Re: [PATCH] tpm: unified PPI interface for TPM 1.x/2.0 devices

From: Jarkko Sakkinen
Date: Thu Apr 09 2015 - 02:02:59 EST


On Wed, 2015-04-08 at 10:28 -0600, Jason Gunthorpe wrote:
> On Wed, Apr 08, 2015 at 10:26:07AM +0300, Jarkko Sakkinen wrote:
> > On Wed, Apr 01, 2015 at 12:19:25PM -0600, Jason Gunthorpe wrote:
> > > On Wed, Apr 01, 2015 at 03:28:52PM +0300, Jarkko Sakkinen wrote:
> > > > Added PPI interface to the character device. PPI interface is also kept
> > > > in the pdev for backwards compatibility.
> > >
> > > Could you look at just completely moving the PPI interface to the char
> > > dev and then adding a symlink from the pdev? That would be really
> > > ideal.
> > >
> > > symlinks have the advantage that they actually fully fix the lifetime
> > > issues.
> > >
> > > This seems doable, if we replace the ppi_attrs group with a bunch of
> > > calls to sysfs_create_link it should work ?
> >
> > If we follow the pattern in [1] by the book, how would you use
> > sysfs_create_link()? To be more specific, how would you get the driver
> > core to create the symlinks for you?
>
> The driver core does not create symlinks, it creates the real files,
> which is the tpm_class->dev_groups part of your patch. That is fine..
>
> The symlinks replace the broken legacy files under the
> platform_device. These are already racy, and different versions of the
> kernel have had different kind of races here. It wasn't until your
> 'tpm: fix call order in tpm-chip.c' that the ordering here started to
> make any kind of sense.
>
> So, I'm inclined to say the legacy paths don't much matter. They have
> rarely worked race free so nothing out there can be depending on
> them.
>
> I'd rather see the legacy paths be turned into symlinkes because that
> means we can close the use-after-free oops possibility the current
> code has, and that is a more serious bug than the user space race
> which has always existed anyhow.

OK, I'll consider doing this for the next iteration.

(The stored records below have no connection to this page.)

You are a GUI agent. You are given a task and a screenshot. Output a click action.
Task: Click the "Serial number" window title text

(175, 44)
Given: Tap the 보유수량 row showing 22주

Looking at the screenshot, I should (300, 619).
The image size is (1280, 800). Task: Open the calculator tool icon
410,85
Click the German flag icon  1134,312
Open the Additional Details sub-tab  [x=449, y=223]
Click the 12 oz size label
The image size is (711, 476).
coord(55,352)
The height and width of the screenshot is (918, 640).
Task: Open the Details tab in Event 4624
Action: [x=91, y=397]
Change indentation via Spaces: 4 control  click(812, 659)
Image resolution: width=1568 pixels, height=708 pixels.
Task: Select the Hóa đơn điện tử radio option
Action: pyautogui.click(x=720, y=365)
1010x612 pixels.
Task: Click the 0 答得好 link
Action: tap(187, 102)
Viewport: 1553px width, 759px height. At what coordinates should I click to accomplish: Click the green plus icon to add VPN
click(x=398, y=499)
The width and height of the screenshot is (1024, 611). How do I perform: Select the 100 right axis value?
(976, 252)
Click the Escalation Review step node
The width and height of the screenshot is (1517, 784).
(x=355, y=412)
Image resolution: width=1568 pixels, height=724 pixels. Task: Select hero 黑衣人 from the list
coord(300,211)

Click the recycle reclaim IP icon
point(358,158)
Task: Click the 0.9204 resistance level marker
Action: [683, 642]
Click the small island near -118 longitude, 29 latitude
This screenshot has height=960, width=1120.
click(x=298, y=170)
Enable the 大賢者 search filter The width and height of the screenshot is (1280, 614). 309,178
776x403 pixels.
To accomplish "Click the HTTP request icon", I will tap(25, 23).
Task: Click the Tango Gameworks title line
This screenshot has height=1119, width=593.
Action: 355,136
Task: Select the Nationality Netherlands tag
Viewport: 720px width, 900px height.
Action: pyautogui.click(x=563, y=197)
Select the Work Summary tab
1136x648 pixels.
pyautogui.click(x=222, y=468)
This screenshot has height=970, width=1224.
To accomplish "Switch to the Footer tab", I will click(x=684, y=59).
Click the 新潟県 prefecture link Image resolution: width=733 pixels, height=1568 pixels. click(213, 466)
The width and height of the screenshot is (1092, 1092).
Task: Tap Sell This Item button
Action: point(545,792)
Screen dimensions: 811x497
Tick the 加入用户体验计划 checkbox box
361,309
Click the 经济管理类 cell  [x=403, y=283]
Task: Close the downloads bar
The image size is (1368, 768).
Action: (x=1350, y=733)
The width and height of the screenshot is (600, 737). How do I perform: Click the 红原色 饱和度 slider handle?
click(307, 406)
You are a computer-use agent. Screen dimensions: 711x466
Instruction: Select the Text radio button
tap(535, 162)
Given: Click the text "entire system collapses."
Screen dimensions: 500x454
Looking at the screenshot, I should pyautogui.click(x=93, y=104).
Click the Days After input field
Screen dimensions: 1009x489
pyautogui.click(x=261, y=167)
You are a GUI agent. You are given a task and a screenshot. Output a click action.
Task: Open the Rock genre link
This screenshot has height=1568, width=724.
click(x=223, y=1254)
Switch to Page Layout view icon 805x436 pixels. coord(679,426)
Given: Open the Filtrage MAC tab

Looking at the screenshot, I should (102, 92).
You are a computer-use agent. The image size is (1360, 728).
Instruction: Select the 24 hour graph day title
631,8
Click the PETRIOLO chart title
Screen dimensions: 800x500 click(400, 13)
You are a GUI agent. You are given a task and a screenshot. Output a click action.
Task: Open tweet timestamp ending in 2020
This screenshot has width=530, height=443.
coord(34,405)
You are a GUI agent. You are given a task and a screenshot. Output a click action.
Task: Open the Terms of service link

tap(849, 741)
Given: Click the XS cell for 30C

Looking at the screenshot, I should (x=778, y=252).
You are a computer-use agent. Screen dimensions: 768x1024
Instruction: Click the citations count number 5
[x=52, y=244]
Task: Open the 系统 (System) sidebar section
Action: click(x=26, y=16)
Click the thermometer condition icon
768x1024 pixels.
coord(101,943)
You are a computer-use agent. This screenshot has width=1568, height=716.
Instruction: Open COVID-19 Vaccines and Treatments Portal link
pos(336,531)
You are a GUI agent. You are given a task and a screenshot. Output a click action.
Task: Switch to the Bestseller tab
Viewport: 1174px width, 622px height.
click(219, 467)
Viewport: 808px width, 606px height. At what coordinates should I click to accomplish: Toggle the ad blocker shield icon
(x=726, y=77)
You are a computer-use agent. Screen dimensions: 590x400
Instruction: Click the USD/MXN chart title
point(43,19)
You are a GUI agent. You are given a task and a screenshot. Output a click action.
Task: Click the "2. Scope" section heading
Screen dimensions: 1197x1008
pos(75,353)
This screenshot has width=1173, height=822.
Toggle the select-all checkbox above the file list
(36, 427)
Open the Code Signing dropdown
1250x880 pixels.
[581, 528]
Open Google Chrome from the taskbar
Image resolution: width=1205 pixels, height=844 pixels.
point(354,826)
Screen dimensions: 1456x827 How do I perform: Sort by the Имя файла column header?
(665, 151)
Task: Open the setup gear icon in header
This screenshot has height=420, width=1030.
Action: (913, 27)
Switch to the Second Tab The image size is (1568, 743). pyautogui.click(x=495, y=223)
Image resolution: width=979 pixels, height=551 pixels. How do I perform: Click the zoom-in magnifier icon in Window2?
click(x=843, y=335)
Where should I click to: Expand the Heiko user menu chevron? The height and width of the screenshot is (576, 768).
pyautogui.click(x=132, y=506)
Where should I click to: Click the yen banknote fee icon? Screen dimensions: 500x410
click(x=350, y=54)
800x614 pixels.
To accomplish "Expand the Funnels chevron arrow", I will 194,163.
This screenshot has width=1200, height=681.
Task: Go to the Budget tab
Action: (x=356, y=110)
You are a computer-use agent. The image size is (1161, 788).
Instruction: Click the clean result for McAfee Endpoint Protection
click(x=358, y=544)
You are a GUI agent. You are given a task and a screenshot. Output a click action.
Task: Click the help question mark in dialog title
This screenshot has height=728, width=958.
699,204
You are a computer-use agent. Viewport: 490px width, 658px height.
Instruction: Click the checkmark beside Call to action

> > If we decide not to follow [1] by the book, then this might be doable
> > (thinking off my head, that's the reason why I use *might be* instead
> > of *is*). Wouldn't we get non-racy behavior if sysfs_create_link()'s
> > are executed after device_initialize() and before device_add()?
>
> That would at least preserve the latest semantic that the uevent is
> created after all the sysfs is in place. It is the best we can
> do.
>
> Since this seems to address the race problem why do you think this is
> not worthwhile?
>
> > > > + if (!(chip->flags & TPM_CHIP_FLAG_PPI))
> > > > + return -EINVAL;
> > >
> > > Hum, I don't think the PPI files should be created if there is no PPI
> > > support..
> >
> > Again, following [1] by the book. And again, I think we could just as
> > well do our sysfs stuff in-between device_initialize() and device_add()
> > and get the non-racy behavior.
>
> Not relying on the class default seems reasonable for ppi to me.
>
> > I do not think it would be a bad idea to always create them when the
> > kernel is compiled with CONFIG_ACPI. Maybe it would be abetter idea to
> > return -ENOSYS?
>
> This is not really consistent with other uses of sysfs, user space
> tooling has a harder time detecting ENOSYS than it does a file that
> doesn't exist.
>
> It is also a change from the current PPI behavior, so I don't think we
> should do this without a very good reason.

Agreed.

> > Device Model in the Linux kernel seems to recommend
> > through the defaults APIs a flat set of attributes for each device
> > node.
>
> No, that is just the defaults scheme, there are other ways to
> create attributes that are conditional based on device capabilities.
>
> Greg notes:
>
> > Sometimes you don't have control over the driver either, or want
> > different sysfs files for different devices controlled by your driver
> ^^^^^^^^^^^^^^^^^^^^^^^^^^^^^^^^^^^^^^^^^^^^
>
> drivers/firewire/core-device.c has an example of this, the
> config_rom_attributes are pruned to only expose the ones that actually
> exist using the struct device groups scheme.

Thanks for noting this.

> Jason

OK based on this discussion I'll iterate the patch.